The US military has, especially over the last couple of decades, become convinced that high-tech is the solution to all problems.  Any battlefield or tactical problem can be solved with the latest piece of kit.  The result has been the F-22 (only 195 built at a unit cost of $150 million, and a program cost of $66.7 billion), the Crusader howitzer system (cancelled due to a projected unit cost of $23 million each, minimum), the Expeditionary Fighting Vehicle (cancelled after over 10 years, at an estimated unit price of $22.3 million, and a total program cost of over $15 billion), to name but a few.

Hand-in-hand with the high-tech boondoggles has been the need to up-armor everything.  Research has shown that the optimal max fighting load for an average infantryman is about 48 pounds.  In 2005, after just getting the ESAPI and Side SAPI plates, one of our guys weighed himself with and without kit (just fighting load–vest, plates, ammo, helmet, M4, MBITR, and water; no rucksack) and figured out that he was carrying about 75 pounds, and that was without long-term sustainment or other mission-essential gear. Add in a ruck and it gets even worse.

Watch some of the YouTube videos of Marines in Helmand.  Their tactics suck just because they’re too weighed down to do much more than trudge upright over open ground, in broad daylight.  When they fight, most of the time they go static and shoot until the bad guys stop shooting back.  It’s not just weight, either.  The more kit the infantryman wears, the more unwieldy and constricted he becomes.  Sure, armor has saved some lives.  It’s also reduced our overall combat effectiveness, and done some permanent damage to the bodies of our infantrymen.

So here comes the Pentagon with a new solution, that instead of listening to the troops and lightening the load to allow better freedom of movement, mates high-tech boondoggle with the up-armor obsession.  Meet the TALOS program.  In short, the military wants an “Iron Man suit,” first for SOCOM, then for the infantry.  Climate-controlled, powered armor with a direct video feed to the soldier’s Eyepro.

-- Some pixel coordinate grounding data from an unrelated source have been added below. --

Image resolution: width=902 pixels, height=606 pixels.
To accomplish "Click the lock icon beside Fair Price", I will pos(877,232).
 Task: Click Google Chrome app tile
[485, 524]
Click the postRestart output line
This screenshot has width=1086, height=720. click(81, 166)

While just about every footslogger out there has, at some point, muttered, “This is the 21st Century! Where’s my powered armor?” the cool factor has to eventually yield to practicality.  Anyone who has been downrange knows how unreliable just about any technology can turn out to be; the more moving parts, the worse it gets.  Furthermore, bulk and weight are liabilities, regardless of how strong you might be.

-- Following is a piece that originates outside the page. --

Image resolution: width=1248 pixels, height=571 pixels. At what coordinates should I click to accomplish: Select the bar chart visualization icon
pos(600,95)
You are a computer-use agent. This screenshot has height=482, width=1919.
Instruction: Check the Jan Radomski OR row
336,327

In urban environments there are plenty of times when a man needs to get into a small space that is hard enough with current body armor, never mind an “Iron Man suit.”  Furthermore, the power requirements are going to be prohibitive in actual combat; advertise how much the exoskeleton can carry all you want, but the power supply, along with replacements because the batteries are going to run low when mission parameters change and you’re out for longer than the mission brief assumed you would be, and that available weight drops.  Remember the problems with electric cars and their battery life?  Increase that by about an order of magnitude. Furthermore, you just added another logistical step into the mix, which means another potential point of failure.  And forget about stealth.  Heavy and bulky is noisy.

Just about every feature of this dream suit has showed up at some point in movies or video games.  One might almost be tempted to suggest that the people pushing this need to spend less time in front of a screen and more time in the field.

The casualty-free, high-tech, push-button hyperwar has been a fantasy of the Pentagon since at least Desert Storm, which was the last and only real time it’s been used successfully.  We’ve seen the reality of modern war for the last 20 years, ever since a bunch of Third World militias shot down two multi-million-dollar Blackhawk helicopters with two RPG-7s.  The RPG-7 launcher costs anywhere from $100-$500, and the warhead another $50-$100, and the weapons were introduced in 1961.